Exercise input =
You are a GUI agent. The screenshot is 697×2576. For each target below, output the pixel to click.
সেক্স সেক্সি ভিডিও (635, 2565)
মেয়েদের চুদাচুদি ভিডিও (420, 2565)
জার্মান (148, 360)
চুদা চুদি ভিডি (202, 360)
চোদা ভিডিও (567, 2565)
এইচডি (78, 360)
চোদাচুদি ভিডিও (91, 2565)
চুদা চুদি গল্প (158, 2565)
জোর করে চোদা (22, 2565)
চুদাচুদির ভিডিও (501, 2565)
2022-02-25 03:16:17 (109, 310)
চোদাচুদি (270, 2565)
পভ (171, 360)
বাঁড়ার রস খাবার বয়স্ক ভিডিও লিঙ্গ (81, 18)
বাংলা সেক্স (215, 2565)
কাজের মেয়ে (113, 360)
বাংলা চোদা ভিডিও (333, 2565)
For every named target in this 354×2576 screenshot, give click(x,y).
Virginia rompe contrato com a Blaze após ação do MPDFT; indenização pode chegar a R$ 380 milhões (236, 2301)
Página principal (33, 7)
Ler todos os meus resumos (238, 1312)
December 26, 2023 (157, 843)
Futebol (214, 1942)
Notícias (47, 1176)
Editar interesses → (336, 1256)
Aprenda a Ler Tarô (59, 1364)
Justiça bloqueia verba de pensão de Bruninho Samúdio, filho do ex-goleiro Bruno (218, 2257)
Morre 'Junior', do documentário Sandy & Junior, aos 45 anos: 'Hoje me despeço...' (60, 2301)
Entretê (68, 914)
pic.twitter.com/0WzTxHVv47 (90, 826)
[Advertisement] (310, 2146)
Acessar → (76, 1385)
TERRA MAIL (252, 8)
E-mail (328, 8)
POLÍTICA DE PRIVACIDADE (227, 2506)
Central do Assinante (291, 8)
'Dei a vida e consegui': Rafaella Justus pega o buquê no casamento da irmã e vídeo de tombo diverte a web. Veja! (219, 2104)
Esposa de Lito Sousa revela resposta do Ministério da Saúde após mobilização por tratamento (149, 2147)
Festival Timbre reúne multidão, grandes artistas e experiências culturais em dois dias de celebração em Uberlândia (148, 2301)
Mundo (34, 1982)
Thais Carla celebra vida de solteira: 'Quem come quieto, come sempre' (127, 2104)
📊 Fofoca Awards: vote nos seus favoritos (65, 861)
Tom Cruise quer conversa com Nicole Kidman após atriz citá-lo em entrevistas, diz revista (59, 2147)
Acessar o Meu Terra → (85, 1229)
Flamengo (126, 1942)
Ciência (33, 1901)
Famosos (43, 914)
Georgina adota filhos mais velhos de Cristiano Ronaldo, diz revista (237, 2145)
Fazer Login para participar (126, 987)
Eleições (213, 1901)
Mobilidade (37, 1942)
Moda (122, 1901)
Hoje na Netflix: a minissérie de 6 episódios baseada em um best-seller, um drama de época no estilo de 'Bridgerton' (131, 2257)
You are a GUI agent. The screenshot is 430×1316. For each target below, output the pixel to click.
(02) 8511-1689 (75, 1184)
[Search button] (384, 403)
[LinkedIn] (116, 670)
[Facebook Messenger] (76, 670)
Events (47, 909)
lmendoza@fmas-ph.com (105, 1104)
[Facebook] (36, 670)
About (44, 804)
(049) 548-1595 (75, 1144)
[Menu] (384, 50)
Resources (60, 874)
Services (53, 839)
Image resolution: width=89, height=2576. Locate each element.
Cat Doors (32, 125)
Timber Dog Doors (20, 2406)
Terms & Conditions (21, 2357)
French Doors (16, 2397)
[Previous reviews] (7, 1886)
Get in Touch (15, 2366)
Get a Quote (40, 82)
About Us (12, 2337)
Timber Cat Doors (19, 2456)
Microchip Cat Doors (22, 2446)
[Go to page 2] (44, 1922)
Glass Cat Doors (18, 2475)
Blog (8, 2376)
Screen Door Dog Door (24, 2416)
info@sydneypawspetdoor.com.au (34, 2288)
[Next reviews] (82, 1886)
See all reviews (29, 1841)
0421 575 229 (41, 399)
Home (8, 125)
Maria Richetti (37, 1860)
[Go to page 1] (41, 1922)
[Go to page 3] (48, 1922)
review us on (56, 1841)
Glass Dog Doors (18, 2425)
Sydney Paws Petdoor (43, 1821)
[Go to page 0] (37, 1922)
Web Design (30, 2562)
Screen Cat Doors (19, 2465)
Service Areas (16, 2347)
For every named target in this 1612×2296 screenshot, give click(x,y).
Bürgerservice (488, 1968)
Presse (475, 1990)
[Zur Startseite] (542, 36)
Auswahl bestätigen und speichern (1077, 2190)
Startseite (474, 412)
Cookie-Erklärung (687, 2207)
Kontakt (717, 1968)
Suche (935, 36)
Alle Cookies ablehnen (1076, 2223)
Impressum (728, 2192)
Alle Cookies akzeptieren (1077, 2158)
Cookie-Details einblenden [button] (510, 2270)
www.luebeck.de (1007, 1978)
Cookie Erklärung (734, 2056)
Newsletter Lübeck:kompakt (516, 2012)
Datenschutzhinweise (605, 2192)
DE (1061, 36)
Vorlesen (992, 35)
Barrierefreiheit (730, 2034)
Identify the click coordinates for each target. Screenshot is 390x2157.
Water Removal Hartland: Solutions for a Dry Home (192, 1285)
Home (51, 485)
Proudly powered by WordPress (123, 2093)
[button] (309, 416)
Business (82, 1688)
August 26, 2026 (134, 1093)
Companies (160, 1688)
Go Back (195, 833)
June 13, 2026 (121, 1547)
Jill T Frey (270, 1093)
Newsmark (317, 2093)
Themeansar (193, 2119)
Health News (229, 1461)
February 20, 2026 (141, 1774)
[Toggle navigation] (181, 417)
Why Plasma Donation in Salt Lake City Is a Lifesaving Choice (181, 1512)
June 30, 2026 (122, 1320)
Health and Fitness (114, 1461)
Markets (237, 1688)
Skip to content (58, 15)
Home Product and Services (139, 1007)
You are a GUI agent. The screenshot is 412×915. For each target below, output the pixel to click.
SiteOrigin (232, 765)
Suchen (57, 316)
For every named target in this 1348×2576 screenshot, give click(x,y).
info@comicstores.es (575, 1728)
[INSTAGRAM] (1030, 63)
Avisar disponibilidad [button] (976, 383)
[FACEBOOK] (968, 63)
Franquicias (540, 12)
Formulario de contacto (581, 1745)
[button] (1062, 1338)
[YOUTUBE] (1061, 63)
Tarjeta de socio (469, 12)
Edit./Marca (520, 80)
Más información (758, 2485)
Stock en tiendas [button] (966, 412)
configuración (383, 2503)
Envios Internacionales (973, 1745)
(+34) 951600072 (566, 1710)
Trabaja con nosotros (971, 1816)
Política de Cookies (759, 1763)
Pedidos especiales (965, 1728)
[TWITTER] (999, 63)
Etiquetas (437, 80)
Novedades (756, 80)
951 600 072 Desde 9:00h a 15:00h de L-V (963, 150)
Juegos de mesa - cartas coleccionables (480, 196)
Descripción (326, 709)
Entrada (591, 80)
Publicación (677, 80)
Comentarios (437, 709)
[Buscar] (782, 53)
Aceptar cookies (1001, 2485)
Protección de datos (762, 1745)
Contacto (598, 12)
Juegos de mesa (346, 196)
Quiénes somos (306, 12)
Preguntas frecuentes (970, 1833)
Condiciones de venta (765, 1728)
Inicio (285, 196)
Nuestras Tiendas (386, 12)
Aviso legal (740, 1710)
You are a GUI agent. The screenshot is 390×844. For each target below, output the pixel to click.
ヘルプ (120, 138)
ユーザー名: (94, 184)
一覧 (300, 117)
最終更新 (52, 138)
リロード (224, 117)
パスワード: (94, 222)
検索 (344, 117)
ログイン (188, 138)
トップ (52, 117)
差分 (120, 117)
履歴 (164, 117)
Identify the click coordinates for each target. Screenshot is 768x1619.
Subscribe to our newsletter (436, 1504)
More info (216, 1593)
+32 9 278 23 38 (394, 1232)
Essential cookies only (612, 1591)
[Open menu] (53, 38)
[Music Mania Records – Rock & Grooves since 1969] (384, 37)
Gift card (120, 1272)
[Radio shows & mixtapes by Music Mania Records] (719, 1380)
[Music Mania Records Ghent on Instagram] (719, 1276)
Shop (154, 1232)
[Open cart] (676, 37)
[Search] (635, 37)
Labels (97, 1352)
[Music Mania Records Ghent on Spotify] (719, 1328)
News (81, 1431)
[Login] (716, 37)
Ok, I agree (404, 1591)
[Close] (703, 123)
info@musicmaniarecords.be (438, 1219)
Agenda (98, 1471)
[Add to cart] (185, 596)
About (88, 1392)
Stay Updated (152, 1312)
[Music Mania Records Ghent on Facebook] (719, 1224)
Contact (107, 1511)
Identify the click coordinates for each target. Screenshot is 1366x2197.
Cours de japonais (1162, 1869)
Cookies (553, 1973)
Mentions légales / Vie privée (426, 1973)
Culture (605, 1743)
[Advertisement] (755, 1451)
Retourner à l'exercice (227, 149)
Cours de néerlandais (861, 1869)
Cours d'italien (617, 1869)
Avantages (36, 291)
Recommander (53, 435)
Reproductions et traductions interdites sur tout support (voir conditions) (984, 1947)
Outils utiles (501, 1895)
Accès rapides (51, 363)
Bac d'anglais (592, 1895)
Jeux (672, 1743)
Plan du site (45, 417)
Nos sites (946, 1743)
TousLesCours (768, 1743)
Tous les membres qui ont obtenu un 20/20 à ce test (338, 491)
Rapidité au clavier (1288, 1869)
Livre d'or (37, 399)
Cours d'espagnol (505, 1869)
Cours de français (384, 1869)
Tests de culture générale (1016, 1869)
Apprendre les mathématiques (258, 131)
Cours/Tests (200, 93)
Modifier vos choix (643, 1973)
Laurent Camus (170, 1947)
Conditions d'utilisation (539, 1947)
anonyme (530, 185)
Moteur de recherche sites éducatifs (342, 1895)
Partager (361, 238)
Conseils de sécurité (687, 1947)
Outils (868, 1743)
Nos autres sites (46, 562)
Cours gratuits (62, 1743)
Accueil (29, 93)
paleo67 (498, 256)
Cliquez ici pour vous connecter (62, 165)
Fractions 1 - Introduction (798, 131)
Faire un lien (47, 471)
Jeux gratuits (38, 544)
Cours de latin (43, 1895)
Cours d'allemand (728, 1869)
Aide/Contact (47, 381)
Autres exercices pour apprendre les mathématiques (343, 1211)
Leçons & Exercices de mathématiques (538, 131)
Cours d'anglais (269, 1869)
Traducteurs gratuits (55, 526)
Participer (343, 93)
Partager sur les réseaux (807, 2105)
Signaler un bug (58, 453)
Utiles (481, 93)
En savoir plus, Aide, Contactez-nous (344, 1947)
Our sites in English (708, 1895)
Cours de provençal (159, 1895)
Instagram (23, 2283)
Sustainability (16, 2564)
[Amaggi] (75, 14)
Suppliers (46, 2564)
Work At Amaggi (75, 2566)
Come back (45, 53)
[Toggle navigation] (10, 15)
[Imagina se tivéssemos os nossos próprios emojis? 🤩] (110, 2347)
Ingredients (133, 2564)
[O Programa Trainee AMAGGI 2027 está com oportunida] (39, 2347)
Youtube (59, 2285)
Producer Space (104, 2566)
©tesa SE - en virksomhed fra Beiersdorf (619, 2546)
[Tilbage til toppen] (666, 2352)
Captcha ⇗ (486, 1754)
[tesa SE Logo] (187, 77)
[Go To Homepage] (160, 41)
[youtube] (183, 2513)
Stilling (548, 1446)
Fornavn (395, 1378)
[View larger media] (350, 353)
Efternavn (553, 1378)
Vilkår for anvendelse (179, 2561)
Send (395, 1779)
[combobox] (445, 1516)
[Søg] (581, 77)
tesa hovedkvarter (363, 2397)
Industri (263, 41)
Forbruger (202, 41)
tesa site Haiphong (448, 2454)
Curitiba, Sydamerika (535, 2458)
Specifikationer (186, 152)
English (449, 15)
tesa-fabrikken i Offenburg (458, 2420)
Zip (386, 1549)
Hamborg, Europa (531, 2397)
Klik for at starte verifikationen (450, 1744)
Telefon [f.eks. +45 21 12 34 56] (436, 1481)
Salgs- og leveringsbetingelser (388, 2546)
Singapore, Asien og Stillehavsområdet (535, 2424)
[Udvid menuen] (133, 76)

Work instruction =
Once you have checked every line of the material above, return the ones that hold the string "Identify".

Exercise answer =
Identify the click coordinates for each target. Screenshot is 390x2157.
Identify the click coordinates for each target. Screenshot is 768x1619.
Identify the click coordinates for each target. Screenshot is 1366x2197.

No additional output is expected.